The camera was still in my hand. I considered that what I was feeling must be what everyone I had ever recorded and seen looking at their burnt-out, ruined homes had felt: the black hole in the center of their eyes, drinking everything in, was the same as the one in my eye. Previously, as I filmed them, I had been, and without knowing it, like a swing that had never swung.

 

The camera, as it films, mirrors the plane: its exact opposite. The camera strives to protect, clinging on to every reflected shaft of light in order to preserve it forever, while the plane seeks to obliterate everything, to wipe out every memory and the keys to that memory, even smell itself.

 

Ten days later, to mark the end of my twenty-eighth trip around the sun, the planes put on a kind of overdone celebration of their own: fifty-four strikes from eight in the morning to five in the evening. Fifty-four strikes on Douma.

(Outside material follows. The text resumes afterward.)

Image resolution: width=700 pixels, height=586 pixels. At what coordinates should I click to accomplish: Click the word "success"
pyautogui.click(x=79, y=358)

From eight to nine I didn’t move from my bed. Between nine and eleven it started to get boring and I wandered around the house. At that point the planes had carried out twenty-six strikes.

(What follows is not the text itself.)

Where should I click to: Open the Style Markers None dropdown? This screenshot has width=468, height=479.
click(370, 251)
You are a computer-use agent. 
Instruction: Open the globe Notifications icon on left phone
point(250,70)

With guided missiles, fired off from a distance without swooping in, all you hear is a whistling sound just seconds before they hit then two simultaneous detonations, because they always fire them in pairs.

With barrel bombs, you hear them swoop in but no explosion: you wait seven or eight seconds for the parachutes to float down then everything shakes.

Air-to-air missiles are only meant to be fired horizontally, so the pilots have to put their jets into a vertical dive to fire them at ground targets. You hear the whine of the dive followed by the howl of the missiles, then the explosion.

 

In my grandfather’s apartment all the plastic sheeting was shredded. Some of the doors and windows had come out of their frames. It’s strange how people can become so used to things, so indifferent. When you’re used to it, going up to the rooftop is nothing. It’s not frightening or even stupid. It’s a certain degree of acceptance that once achieved, allows you to laugh at a silly joke as you hear the planes come in, to drink a cup of tea or go to the bathroom, to celebrate your birthday, even to go out and buy cigarettes.

 

As evening fell, fires and the smell of dust were everywhere. Entire neighborhoods had been swept away and with them the last vestiges of our ability to care. I lit a cigarette in that dust-covered, murky street and went home to watch a virtual world full of images and clips of ISIS destroying museums and smashing statues, because ISIS was less ambiguous, as were its assaults on our collective memory.

 

My enemies now target only my memory and my ability to discuss it. Now, despite its obstacles and endless hidden chambers, its selectivity, it offers me a memory that seems like it comes from another lifetime: a banner I wrote and held aloft back in the village of “Madaya” in the first year of the revolution, following the first siege of the little mountain village: “Until your helicopters can hover in my dreams you shall never see my defeat.”

 

Here is the camera on the seat beside me. The camera that was my shield and my protection, now offers a protection far greater still. With its casing and its lens that ceaselessly drinks in light, it has become my very own anti-aircraft system.